[Data listing start]

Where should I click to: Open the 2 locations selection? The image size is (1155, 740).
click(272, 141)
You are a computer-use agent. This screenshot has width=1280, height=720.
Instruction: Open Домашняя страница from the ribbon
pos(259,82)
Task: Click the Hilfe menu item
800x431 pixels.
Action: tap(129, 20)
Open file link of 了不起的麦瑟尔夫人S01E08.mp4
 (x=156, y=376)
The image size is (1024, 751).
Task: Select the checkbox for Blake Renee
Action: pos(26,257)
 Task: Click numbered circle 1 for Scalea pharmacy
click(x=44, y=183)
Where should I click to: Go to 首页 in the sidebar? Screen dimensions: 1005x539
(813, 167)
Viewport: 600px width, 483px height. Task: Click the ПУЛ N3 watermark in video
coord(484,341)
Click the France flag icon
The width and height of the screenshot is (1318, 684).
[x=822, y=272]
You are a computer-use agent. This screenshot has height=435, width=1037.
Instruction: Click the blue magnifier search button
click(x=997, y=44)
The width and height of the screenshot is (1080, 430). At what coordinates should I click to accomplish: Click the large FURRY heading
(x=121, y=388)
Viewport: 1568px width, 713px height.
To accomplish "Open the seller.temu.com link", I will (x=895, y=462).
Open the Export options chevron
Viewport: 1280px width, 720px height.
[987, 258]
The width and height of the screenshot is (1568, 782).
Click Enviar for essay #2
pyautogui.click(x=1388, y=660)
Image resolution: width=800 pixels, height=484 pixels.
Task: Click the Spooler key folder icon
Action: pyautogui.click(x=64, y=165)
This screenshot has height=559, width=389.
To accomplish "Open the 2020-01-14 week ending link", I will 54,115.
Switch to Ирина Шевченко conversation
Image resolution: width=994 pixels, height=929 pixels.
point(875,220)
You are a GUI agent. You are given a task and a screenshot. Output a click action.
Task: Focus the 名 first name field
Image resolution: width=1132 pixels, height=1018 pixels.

[Data listing end]

Please substitute "screen image" for "screenshot" throughout the records above and write them out again, leaving everything else unchanged.

Finished exercise:
Where should I click to: Open the 2 locations selection? The image size is (1155, 740).
click(272, 141)
You are a computer-use agent. This screen image has width=1280, height=720.
Instruction: Open Домашняя страница from the ribbon
pos(259,82)
Task: Click the Hilfe menu item
800x431 pixels.
Action: tap(129, 20)
Open file link of 了不起的麦瑟尔夫人S01E08.mp4
 (x=156, y=376)
The image size is (1024, 751).
Task: Select the checkbox for Blake Renee
Action: pos(26,257)
 Task: Click numbered circle 1 for Scalea pharmacy
click(x=44, y=183)
Where should I click to: Go to 首页 in the sidebar? Screen dimensions: 1005x539
(813, 167)
Viewport: 600px width, 483px height. Task: Click the ПУЛ N3 watermark in video
coord(484,341)
Click the France flag icon
The width and height of the screen image is (1318, 684).
[x=822, y=272]
You are a computer-use agent. This screen image has height=435, width=1037.
Instruction: Click the blue magnifier search button
click(x=997, y=44)
The width and height of the screen image is (1080, 430). At what coordinates should I click to accomplish: Click the large FURRY heading
(x=121, y=388)
Viewport: 1568px width, 713px height.
To accomplish "Open the seller.temu.com link", I will (x=895, y=462).
Open the Export options chevron
Viewport: 1280px width, 720px height.
[987, 258]
The width and height of the screen image is (1568, 782).
Click Enviar for essay #2
pyautogui.click(x=1388, y=660)
Image resolution: width=800 pixels, height=484 pixels.
Task: Click the Spooler key folder icon
Action: pyautogui.click(x=64, y=165)
This screen image has height=559, width=389.
To accomplish "Open the 2020-01-14 week ending link", I will 54,115.
Switch to Ирина Шевченко conversation
Image resolution: width=994 pixels, height=929 pixels.
point(875,220)
You are a GUI agent. You are given a task and a screen image. Output a click action.
Task: Focus the 名 first name field
Image resolution: width=1132 pixels, height=1018 pixels.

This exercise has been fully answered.